Australian guidelines only recommend women be checked for FXS when there was a family history or if the patient requested it.
Research associate with Notre Dame University’s Institute for Ethics and Society Dr Megan Best said testing all women was fraught with problems.
“… The level of risk for an affected child is so unclear, making the outcome questionable and an informed choice difficult,” she told The Catholic Leader. “Furthermore, as more genetic anomalies are identified in the population, the more genetically imperfect children will be discarded, and we as a community are likely to become less tolerant of disability.”
The rationale behind this latest FSX screening recommendation is that, if found to be a carrier, a pregnant woman may check to see if a foetus is affected and, if so, elect to have an abortion; or a non-pregnant woman may choose to use IVF to screen affected embryos and discard those with FXS; or she may elect not to have children at all.
As part of the Murdoch Children’s Research Institute study, more than 1100 women were surveyed. It found 71 per cent of non-pregnant women and 59 per cent of pregnant women chose to be screened for FXS if offered.
Lead researcher Professor Sylvia Metcalfe said the results proved women were supportive of having the opportunity to be tested – using a simple saliva sample.

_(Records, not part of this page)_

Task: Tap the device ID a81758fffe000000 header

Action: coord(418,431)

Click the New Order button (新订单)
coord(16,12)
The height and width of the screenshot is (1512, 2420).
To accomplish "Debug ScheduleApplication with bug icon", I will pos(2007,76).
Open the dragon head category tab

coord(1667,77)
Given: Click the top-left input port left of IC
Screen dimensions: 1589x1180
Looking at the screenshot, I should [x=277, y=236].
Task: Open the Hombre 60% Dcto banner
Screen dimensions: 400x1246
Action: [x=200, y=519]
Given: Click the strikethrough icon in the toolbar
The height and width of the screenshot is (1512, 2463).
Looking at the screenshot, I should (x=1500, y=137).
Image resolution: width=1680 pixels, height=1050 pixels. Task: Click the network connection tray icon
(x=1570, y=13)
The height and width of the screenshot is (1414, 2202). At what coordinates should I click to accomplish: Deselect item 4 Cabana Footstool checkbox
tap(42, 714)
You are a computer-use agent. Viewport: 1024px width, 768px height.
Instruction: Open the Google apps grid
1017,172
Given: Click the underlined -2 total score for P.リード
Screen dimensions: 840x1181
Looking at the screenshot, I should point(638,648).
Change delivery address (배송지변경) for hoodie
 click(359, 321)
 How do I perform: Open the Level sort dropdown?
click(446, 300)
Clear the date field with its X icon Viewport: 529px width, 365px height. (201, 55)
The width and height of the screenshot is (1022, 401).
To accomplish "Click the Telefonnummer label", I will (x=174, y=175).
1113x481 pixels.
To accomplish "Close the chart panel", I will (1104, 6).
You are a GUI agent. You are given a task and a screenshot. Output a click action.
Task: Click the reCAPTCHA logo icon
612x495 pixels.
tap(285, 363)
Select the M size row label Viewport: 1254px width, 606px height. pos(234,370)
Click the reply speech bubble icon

“What we have done is provide evidence for recommendations that all women should be informed about this condition and should be offered the screening,” Prof Metcalfe said.
“Whatever decision someone makes on screening is entirely up to them and should be respected, but it is important they are given the information.”
The study’s co-author and Genetics Clinics Australia medical director Jonathan Cohen said doing the FXS test before a woman was pregnant was all about offering choices.
“They can still go down that path if they wish – they can get pregnant, get tested and terminate, or not terminate,” Dr Cohen said.
However Dr Best said the inheritance of FXS was complex, and just because a woman was a carrier of the gene did not mean she would have a child with the problems associated with FXS – anxiety, shyness, ADHD, autism, as well as learning and communication issues.
It is understood symptoms range from mild in girls to moderate and severe in boys.
“Furthermore, women who are carriers of FXS are thought to be more likely to have problems with infertility – so you may decide not to proceed with a pregnancy and then find you cannot get pregnant again,” Dr Best said. “Would you feel so strongly about the chance of a FXS-affected child if it were not between that and a normal child, but between that and childlessness?
“And all else aside, discarding human embryos through genetic screening in IVF, or aborting an affected foetus later in pregnancy, is ethically troublesome.
“To do so devalues the lives of those who are not physically perfect, yet still made in the image of God. If the only reason for a Catholic woman to be tested for FXS is in order to avoid or terminate the lives of affected children, I would not recommend it.”